## Task directions
Lay out the lines of the items below as a Markdown table with two columns, Row and Line, numbering each row and omitting blank lines. Include every item.

(Records for locating the described items)
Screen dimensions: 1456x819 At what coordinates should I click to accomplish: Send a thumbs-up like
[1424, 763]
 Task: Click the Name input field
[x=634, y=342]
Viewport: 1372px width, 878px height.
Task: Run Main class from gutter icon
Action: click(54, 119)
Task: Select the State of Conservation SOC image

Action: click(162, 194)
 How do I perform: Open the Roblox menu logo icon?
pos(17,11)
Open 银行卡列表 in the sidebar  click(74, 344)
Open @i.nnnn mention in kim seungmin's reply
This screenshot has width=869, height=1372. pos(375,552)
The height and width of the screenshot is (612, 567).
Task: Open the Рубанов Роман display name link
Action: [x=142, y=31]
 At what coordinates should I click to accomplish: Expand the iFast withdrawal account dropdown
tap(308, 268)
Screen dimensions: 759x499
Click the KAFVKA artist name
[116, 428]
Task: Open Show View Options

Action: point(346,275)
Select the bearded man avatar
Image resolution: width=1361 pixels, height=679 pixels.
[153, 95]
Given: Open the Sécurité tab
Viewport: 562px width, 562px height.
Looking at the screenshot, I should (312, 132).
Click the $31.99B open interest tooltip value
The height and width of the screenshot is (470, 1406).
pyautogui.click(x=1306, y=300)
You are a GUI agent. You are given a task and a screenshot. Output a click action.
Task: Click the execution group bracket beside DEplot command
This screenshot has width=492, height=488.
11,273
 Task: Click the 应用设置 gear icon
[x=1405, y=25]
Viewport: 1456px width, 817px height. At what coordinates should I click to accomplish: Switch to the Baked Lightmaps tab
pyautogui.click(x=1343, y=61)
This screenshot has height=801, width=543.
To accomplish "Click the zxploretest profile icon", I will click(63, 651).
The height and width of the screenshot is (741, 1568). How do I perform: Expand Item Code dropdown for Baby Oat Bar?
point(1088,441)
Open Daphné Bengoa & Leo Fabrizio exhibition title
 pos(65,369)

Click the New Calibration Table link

## Reply
| Row | Line |
|---|---|
| 1 | Screen dimensions: 1456x819 At what coordinates should I click to accomplish: Send a thumbs-up like |
| 2 | [1424, 763] |
| 3 |  Task: Click the Name input field |
| 4 | [x=634, y=342] |
| 5 | Viewport: 1372px width, 878px height. |
| 6 | Task: Run Main class from gutter icon |
| 7 | Action: click(54, 119) |
| 8 | Task: Select the State of Conservation SOC image |
| 9 | Action: click(162, 194) |
| 10 |  How do I perform: Open the Roblox menu logo icon? |
| 11 | pos(17,11) |
| 12 | Open 银行卡列表 in the sidebar  click(74, 344) |
| 13 | Open @i.nnnn mention in kim seungmin's reply |
| 14 | This screenshot has width=869, height=1372. pos(375,552) |
| 15 | The height and width of the screenshot is (612, 567). |
| 16 | Task: Open the Рубанов Роман display name link |
| 17 | Action: [x=142, y=31] |
| 18 |  At what coordinates should I click to accomplish: Expand the iFast withdrawal account dropdown |
| 19 | tap(308, 268) |
| 20 | Screen dimensions: 759x499 |
| 21 | Click the KAFVKA artist name |
| 22 | [116, 428] |
| 23 | Task: Open Show View Options |
| 24 | Action: point(346,275) |
| 25 | Select the bearded man avatar |
| 26 | Image resolution: width=1361 pixels, height=679 pixels. |
| 27 | [153, 95] |
| 28 | Given: Open the Sécurité tab |
| 29 | Viewport: 562px width, 562px height. |
| 30 | Looking at the screenshot, I should (312, 132). |
| 31 | Click the $31.99B open interest tooltip value |
| 32 | The height and width of the screenshot is (470, 1406). |
| 33 | pyautogui.click(x=1306, y=300) |
| 34 | You are a GUI agent. You are given a task and a screenshot. Output a click action. |
| 35 | Task: Click the execution group bracket beside DEplot command |
| 36 | This screenshot has width=492, height=488. |
| 37 | 11,273 |
| 38 |  Task: Click the 应用设置 gear icon |
| 39 | [x=1405, y=25] |
| 40 | Viewport: 1456px width, 817px height. At what coordinates should I click to accomplish: Switch to the Baked Lightmaps tab |
| 41 | pyautogui.click(x=1343, y=61) |
| 42 | This screenshot has height=801, width=543. |
| 43 | To accomplish "Click the zxploretest profile icon", I will click(63, 651). |
| 44 | The height and width of the screenshot is (741, 1568). How do I perform: Expand Item Code dropdown for Baby Oat Bar? |
| 45 | point(1088,441) |
| 46 | Open Daphné Bengoa & Leo Fabrizio exhibition title |
| 47 |  pos(65,369) |
| 48 | Click the New Calibration Table link |